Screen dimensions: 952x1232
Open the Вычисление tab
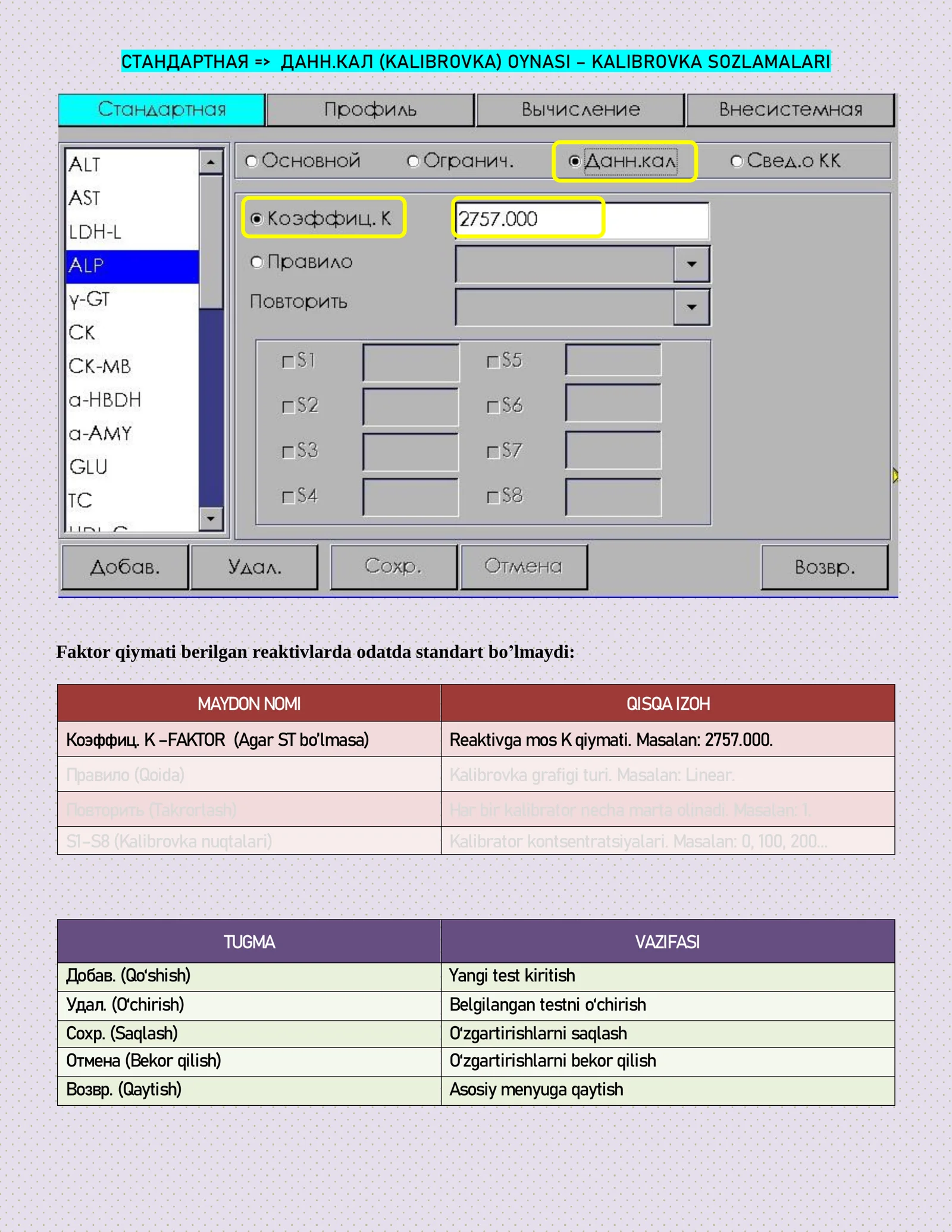click(x=580, y=110)
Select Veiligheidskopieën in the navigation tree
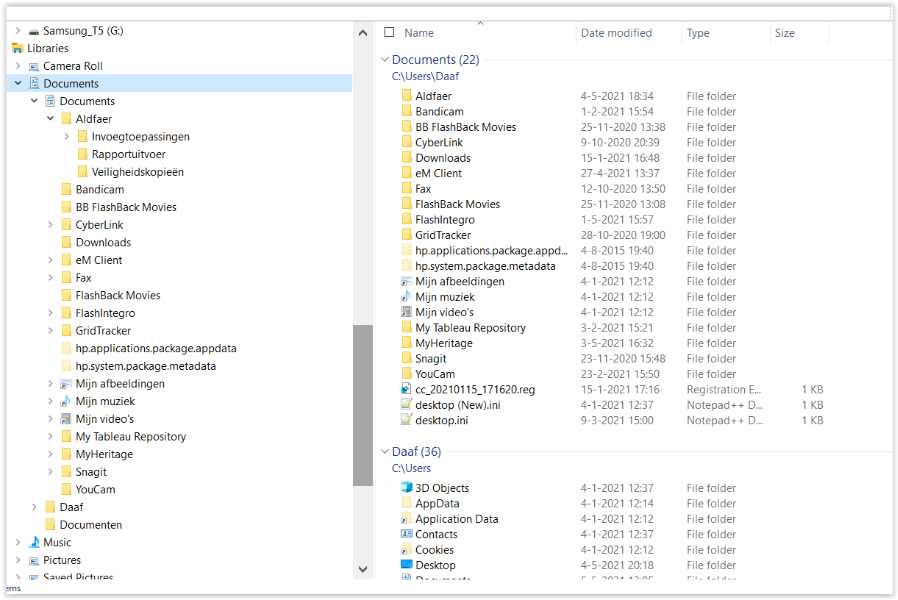 point(137,172)
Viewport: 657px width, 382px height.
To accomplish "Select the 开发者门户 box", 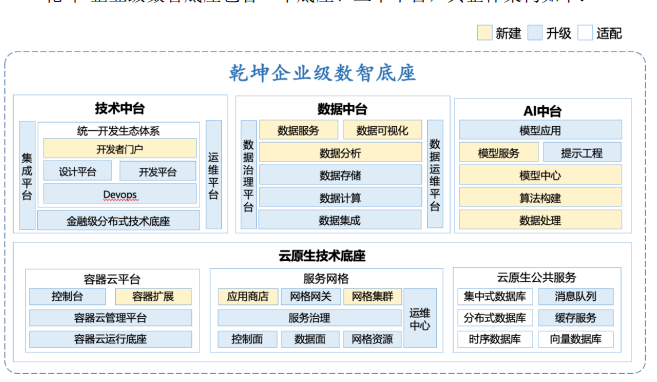I will coord(120,149).
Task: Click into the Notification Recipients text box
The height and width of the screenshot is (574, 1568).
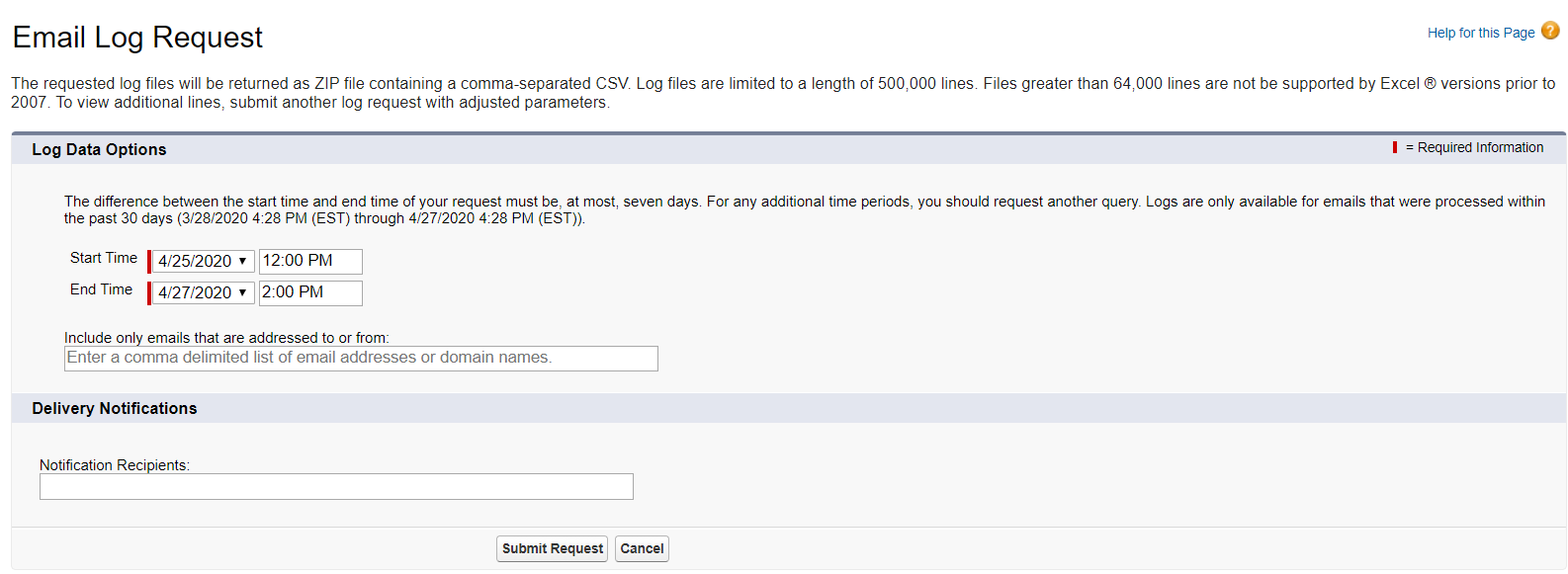Action: tap(336, 486)
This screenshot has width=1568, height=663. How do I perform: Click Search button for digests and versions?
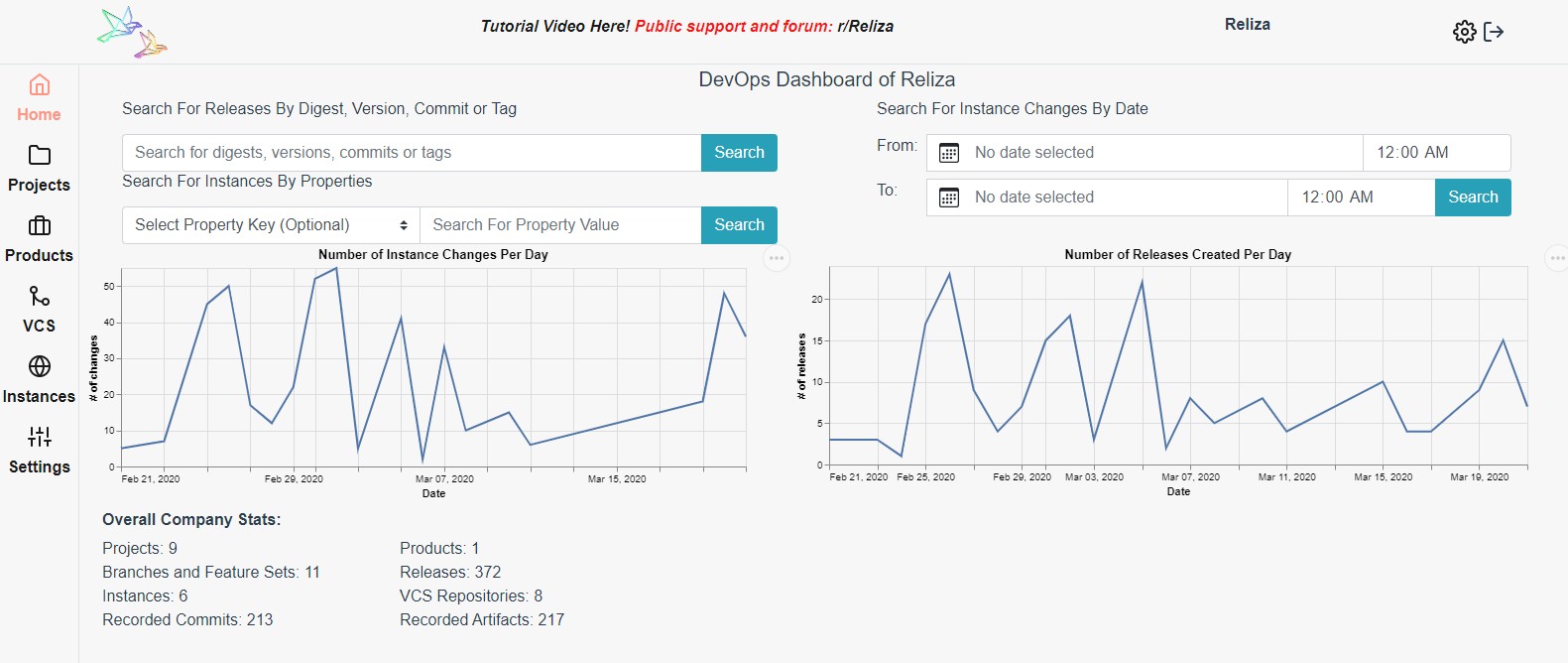pyautogui.click(x=739, y=153)
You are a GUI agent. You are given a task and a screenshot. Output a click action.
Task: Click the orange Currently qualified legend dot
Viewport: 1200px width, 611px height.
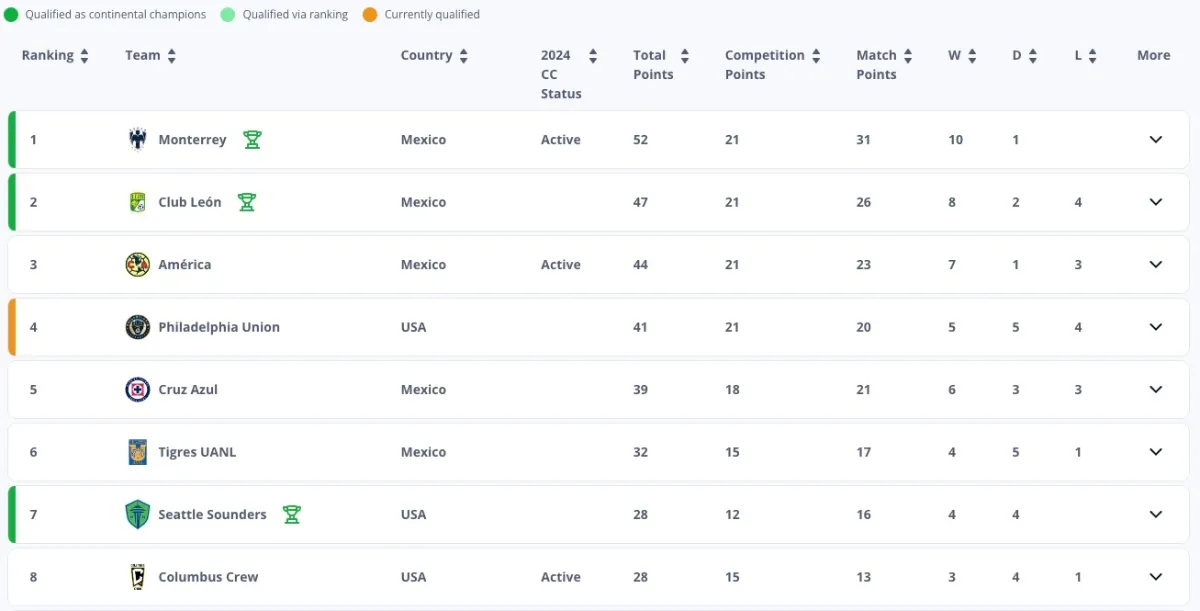(370, 15)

§ Instructions to follow:
Pictures are to be omitted from the copy. Reproduce exactly, and only, the lines from the one containing "The height and" to the end of the listing above.

§ Your solution:
The height and width of the screenshot is (574, 1568).
Action: tap(336, 486)
This screenshot has width=1568, height=663. How do I perform: Click Search button for digests and versions?
pyautogui.click(x=739, y=153)
You are a GUI agent. You are given a task and a screenshot. Output a click action.
Task: Click the orange Currently qualified legend dot
Viewport: 1200px width, 611px height.
(370, 15)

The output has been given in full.